(Stored items)
- - -
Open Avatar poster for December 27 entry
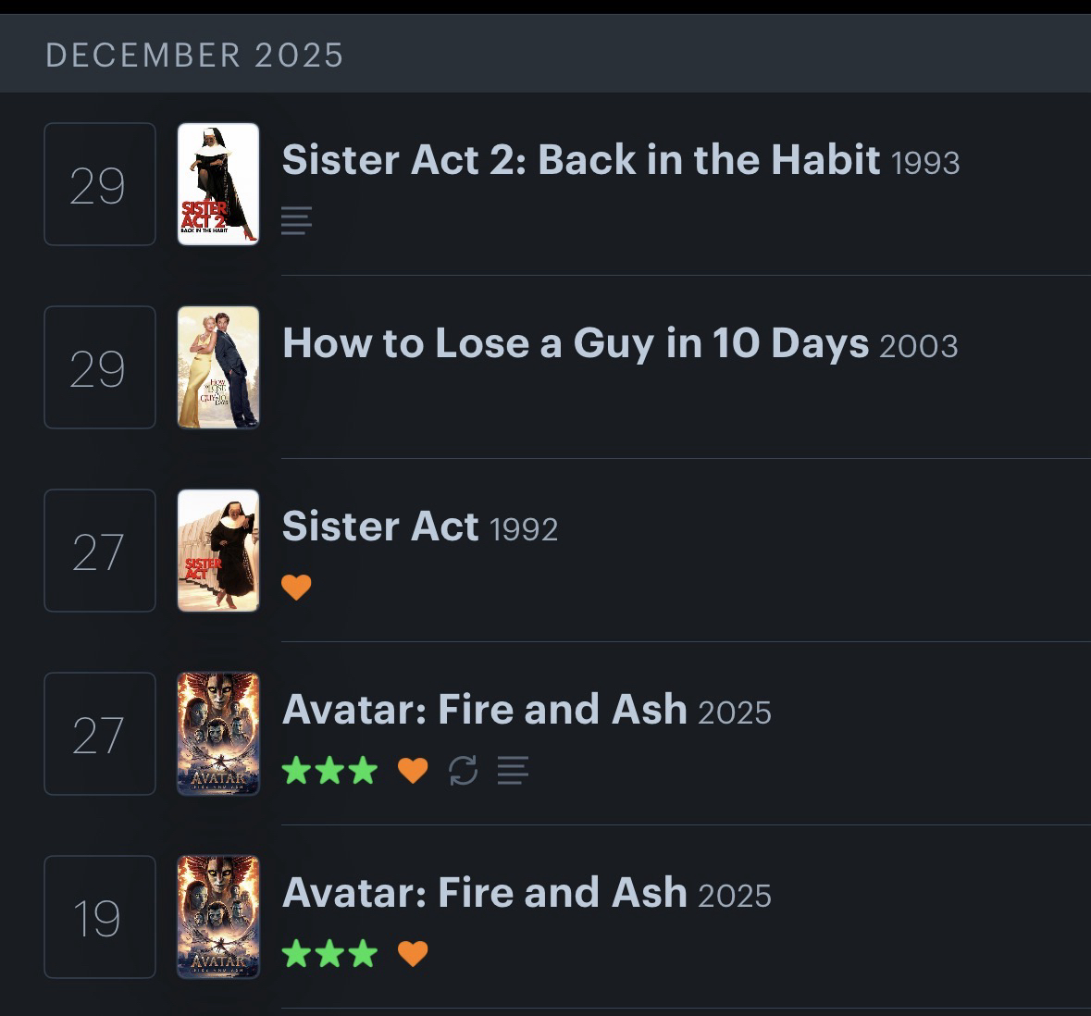The width and height of the screenshot is (1091, 1016). click(x=218, y=734)
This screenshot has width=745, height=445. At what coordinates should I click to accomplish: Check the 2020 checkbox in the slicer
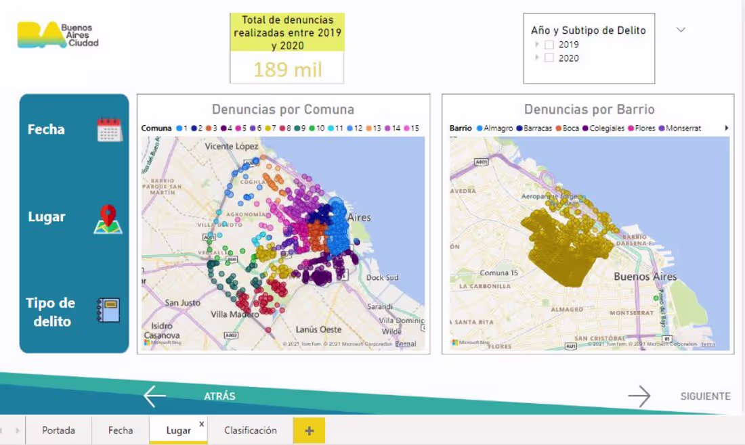coord(549,58)
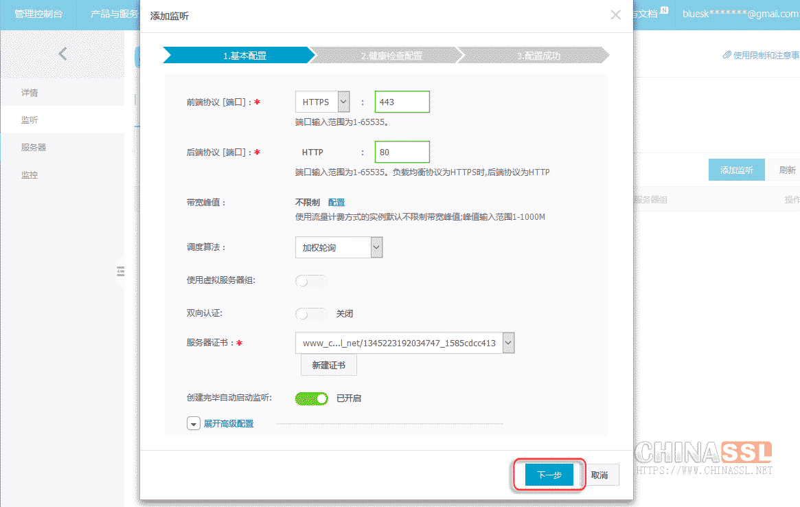Turn off 创建完毕自动启动监听 switch
800x507 pixels.
(312, 398)
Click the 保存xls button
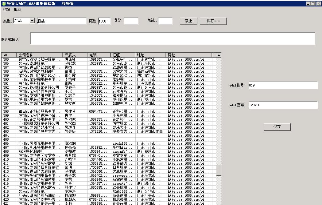 click(213, 21)
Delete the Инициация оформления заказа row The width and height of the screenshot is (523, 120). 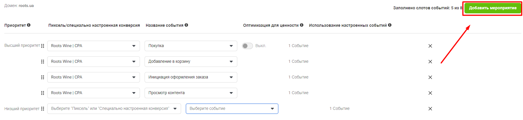pos(430,77)
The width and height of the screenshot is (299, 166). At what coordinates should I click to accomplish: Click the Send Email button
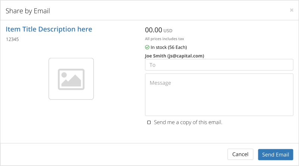coord(275,154)
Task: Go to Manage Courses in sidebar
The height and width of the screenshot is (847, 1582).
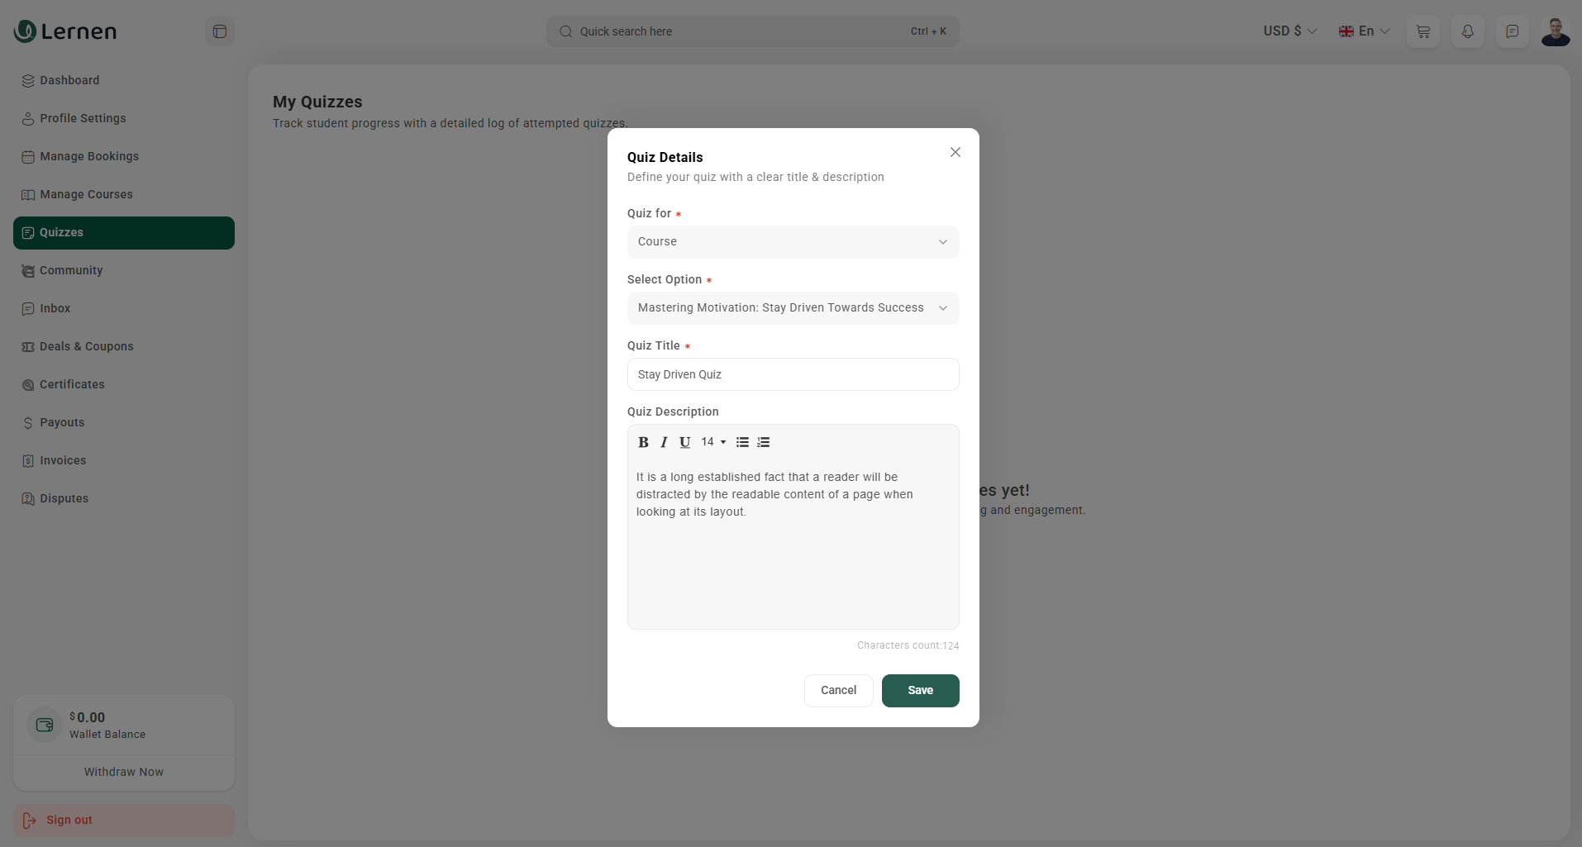Action: [86, 194]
- - -
TASK BRIEF ▸
Return exactly, with no pictures, each line from the one that contains "Task: Go to Manage Courses in sidebar" through the end of the entries above, both ends included.

RESPONSE FOR THIS EXERCISE ▸
Task: Go to Manage Courses in sidebar
The height and width of the screenshot is (847, 1582).
Action: [86, 194]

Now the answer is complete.